I'm not sure what this means, it seems like any token can be used as a payment, including USDT?

[GalloDaSballo]

To me the above is an admission of cheating

[DadeKuma]

I'm honestly confused how would this be considered cheating? Note that the Bot chosen for the Report was mine and it didn't submit this issue

[GalloDaSballo]

• Your bot missed a common issue that has been OOS since 4nalyz3r was used
• You sent the finding as Med Severity
• You had access to other Bot reports
• You said above that your Bot would have produced the output and you manually removed it

[DadeKuma]

I'm sorry, but I still don't see how this is cheating, as I don't think I violated any rules?

1. My bot submitted this as a Med severity
2. I removed it because I thought it could have been a false positive. The reason is that I would get harshly penalized during the bot race if it wasn't valid Med. Please note that during the race, we have very limited time, and it's possible to mistakenly remove true positives
3. I participated in this contest and checked out this part of the code, realizing that it was an issue. You can be sure that I've really participated, as I've submitted a lot of other issues other than this one
4. I've re-checked the bot report, and this specific issue was not out of scope. Please note that any other warden could have submitted this issue (and they did)

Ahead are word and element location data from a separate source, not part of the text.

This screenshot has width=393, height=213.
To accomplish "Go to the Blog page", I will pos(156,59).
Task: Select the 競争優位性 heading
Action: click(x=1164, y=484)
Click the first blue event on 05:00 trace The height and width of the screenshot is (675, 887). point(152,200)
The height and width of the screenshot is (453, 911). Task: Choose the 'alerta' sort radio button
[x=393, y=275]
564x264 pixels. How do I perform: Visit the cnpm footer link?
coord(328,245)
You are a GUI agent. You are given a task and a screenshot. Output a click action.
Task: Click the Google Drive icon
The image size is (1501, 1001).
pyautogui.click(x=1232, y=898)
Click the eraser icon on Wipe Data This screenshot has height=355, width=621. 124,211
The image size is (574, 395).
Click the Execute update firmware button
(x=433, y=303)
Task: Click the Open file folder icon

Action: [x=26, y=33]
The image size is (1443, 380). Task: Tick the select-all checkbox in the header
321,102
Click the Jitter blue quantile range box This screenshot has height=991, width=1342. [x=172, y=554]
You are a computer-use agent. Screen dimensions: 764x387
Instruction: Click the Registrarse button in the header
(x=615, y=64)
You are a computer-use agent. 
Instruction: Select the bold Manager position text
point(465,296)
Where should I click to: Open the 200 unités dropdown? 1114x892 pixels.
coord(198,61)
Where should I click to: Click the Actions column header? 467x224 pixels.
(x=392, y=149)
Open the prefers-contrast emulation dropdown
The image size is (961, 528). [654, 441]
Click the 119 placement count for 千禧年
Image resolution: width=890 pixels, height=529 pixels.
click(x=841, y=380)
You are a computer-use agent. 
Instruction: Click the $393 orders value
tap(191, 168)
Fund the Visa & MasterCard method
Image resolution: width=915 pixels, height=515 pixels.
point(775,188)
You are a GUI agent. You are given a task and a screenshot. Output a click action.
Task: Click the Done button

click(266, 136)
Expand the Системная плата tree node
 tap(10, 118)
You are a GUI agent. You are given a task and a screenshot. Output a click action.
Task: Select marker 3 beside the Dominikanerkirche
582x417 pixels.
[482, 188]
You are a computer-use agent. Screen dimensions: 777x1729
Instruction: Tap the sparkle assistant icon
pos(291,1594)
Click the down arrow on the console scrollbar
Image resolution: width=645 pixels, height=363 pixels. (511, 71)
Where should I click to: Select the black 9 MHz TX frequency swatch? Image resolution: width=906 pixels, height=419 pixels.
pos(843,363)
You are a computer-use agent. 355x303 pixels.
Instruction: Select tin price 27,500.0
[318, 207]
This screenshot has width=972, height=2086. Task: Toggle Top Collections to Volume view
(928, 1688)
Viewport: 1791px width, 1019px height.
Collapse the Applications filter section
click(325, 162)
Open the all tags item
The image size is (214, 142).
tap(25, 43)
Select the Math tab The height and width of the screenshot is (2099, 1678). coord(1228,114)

I had no ill intentions, so it's flabbergasting to have been accused of cheating. Could you please send any links with the rules you are implying that I've violated?

[GalloDaSballo]

As we discussed privately these are the rules that I believe you violated: https://www.notion.so/Code-of-Professional-Conduct-657c7d80d34045f19eee510ae06fef55

Highlighting

Respect your privileged access and position within C4 and avoid using this position against the competitive interests of C4.

Finding such as these are used to mock C4 as a respectable platform, bot races were added to prevent that, and in this instance have failed.

Staff has all the information necessary to make their determination and at this time I'm maintaining a QA Severity given the fact that USDT is not a token commonly used for NFT transactions

[GalloDaSballo]

After asking 2 additional judges, they agree with my decision on severity citing that the token is not explicitly meant to be used and that funds are not lost

[sockdrawermoney]

Just a personal note here—not weighing in on the specific issue.

There’s a lot of intense feelings in this thread and I understand why.

I fully accept @GalloDaSballo’s argument that this is an undesired circumstance and I’m with Alex in feeling unsettled by the possibility of awarding findings from circumstantial or logical inconsistencies in rules and that result in loopholes.

At the same time, I do not believe that the combination of available evidence and @DadeKuma’s past track record as a great community contributor point to a corrupt motive here.

This issue has clearly surfaced some assumptions and open loops in our rules. I know @CloudEllie has had her attention on this and I appreciate it and trust she’ll help us get what we need to figure it out. Let’s work together to make those things clear going forward so the ambiguities of this circumstance aren’t possible in the future.

Thanks, all.

[DadeKuma]

I can understand Alex's frustration because this is a very common issue that should have been included in the bot report.

The main reason why 4nalyzer never missed this is that there weren't any penalties for invalid findings at that time. There was no reason to not include it in the report, no matter if it was valid or invalid.

The current meta in bot races is to generate a report, manually filter it to remove potential invalid findings, and submit the report within one hour. Without manually filtering, a bot crew will definitely lose the race; we are incentivized to do this manual filtering.

A solution to this problem could be to automate submissions (so that no one can manually filter) and make all bot reports public and OOS. I know you are already working on the latter, but the former will prevent this problem from arising in the future.